1. 10

  2. 7

    I worked on a startup doing this years ago.

    There’s actually a lot of low-hanging fruit in web scraping, with the usual associated legal issues.

    One challenge with both scraping and user-inputted product data is normalization. “KLNX 6PK 3CT POUCH” is understandable to both a grocer and a POS operator as a 6 pack of 3-pouch containers of Kleenex but extracting that information into a machine-readable format is somewhat difficult.

    Once you start trying to use the manufacturer prefix from the EAN/UPC to assist with manufacturer normalization, there’s another problem: often GS1 prefixes are either made up or transferred-by-acquisition so many times that they have nothing to do with the products bearing their prefix.

    Open-source NLP pipeline projects (like Stanford CoreNLP) are valuable in this pursuit; many research NERs are already trained to recognize company names and quantities as entities so there’s a lot to work off of.

    I posit that an open “crowdsourced” product database should be heavily user-dependent for normalization and should adhere to a strict schema to start; “scan a GTIN and upload a picture and name” will become almost more frustrating than having no data very quickly.

    1. 1

      What schema would you use?

      1. 5

        We used:

        Manufacturer has many manufacturers recursively (really "subsidiaries" I suppose)
        Manufacturer has many brands
        Brand has many products
        Product has many SKUs
        SKUs have many SKUs (recursive, to represent i.e. "case of bottles" or "pallet of cases of bottles")
        SKU has an association with a numeric (count) quantity
        SKU has an association with an absolute (measure) quantity
        SKUs have many barcodes

        So for example (bottom up, for a real product)

        79285032899 (UPC) -> 0.5oz, 1ct, generated ID (SKU) -> Nude Lip Gloss (Product) -> Burt’s Bees (Brand) -> Clorox

        This product is listed as “BURTS B LIP GLOSS NUDE 0.5OZ” in a SKU table from a retailer I found online, so you can see how the simple “UPC, name” tuple often doesn’t quite cut it as useful information.

        For user input I suppose an aggressive auto-complete based system with a lot of required fields could be useful, although there’s a balance between maximizing data ingress / difficulty and data quality.

        We provided a facility for users to upload pictures of products we didn’t know about and then we would manually input the information (ourselves, interns, etc.) to ensure the best possible normalization and data quality.

        Some databases I’ve seen attach even more metadata to SKU, for example “Form” (in the Burt’s Bees example, that’d be “stick”).

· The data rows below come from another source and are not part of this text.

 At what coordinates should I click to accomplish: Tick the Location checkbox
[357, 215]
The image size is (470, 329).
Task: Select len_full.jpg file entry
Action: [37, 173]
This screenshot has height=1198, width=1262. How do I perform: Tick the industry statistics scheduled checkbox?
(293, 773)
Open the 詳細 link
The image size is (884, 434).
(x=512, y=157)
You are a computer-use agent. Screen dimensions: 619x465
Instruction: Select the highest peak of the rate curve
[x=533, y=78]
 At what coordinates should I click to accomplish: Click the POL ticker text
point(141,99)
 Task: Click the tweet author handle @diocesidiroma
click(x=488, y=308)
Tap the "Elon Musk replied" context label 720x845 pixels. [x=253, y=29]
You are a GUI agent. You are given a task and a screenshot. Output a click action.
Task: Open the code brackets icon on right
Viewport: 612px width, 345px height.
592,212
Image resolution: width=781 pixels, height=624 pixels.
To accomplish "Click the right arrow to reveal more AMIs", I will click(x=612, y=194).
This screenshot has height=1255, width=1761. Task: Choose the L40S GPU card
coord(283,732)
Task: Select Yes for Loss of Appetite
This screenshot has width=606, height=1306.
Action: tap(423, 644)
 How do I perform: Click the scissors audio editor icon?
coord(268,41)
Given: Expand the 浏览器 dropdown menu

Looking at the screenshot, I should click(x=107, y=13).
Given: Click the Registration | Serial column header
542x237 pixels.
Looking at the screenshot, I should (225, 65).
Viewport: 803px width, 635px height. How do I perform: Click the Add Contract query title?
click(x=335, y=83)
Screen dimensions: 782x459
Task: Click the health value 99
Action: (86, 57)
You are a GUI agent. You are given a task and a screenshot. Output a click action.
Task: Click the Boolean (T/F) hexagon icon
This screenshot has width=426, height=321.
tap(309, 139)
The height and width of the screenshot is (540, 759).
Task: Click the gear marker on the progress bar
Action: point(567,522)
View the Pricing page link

        One difficulty with this schema was handling GS1 prefixes to try to automatically infer a manufacturer or brand when we didn’t have the specific product. We first tried associating them with brand - that got messy fast. Then we tried associating them with manufacturer, because that’s how the registration process is supposed to work, but that turned out to be lossy. Prefixes ended up being their own enormous independent hierarchy of prefix-brands and prefix-organizations that would eventually resolve to either a brand -or- manufacturer.

        1. 2

          What about just going directly to manufacturers and asking them to donate the data? I know they have to submit the data to GS1.

    2. 2

      I need an open Driver’s License database w/ images of licenses from all 50 states (of varying ages, too).

      1. 1

        That seems like it could very easily be abused…

        1. 3

          There is that, but it turns out to be very handy if you write apps that require scanning driver’s licenses to get data from them for some real-world (not evil) use cases.

          1. 1

            What data? I think the PDF417 barcode on the back is standardized by AAMVA - without any knowledge of what your use case is, could simply scanning that be a possibility?

            1. 2

              This is a new project for me, but I guess we want to scan because: (1) not all states support this, (2) and a few states (the smart ones?) encrypt the data in the barcode.


              1. 1

                Interesting; I think the linked article is out of date as I know that at least Georgia used to use an “encrypted” barcode format provided by “L-1 Solutions” but as of 2012 moved to the AAMVA-recommended PDF417 approach.

                But if you need legacy support, I see where a historic driver’s license archive could be useful.

                Often bar bouncers will have a “big book” which they use when attempting to authenticate licenses; have you looked into obtaining one of those for your product? It sounds like “open” is useful but not a necessity.

                1. 1

                  Great idea.

                  Like this?


      2. 1

        Good news: I’ve talked to the Open Product Data team and the license for their database will be ODbl (the same as OpenStreetMaps).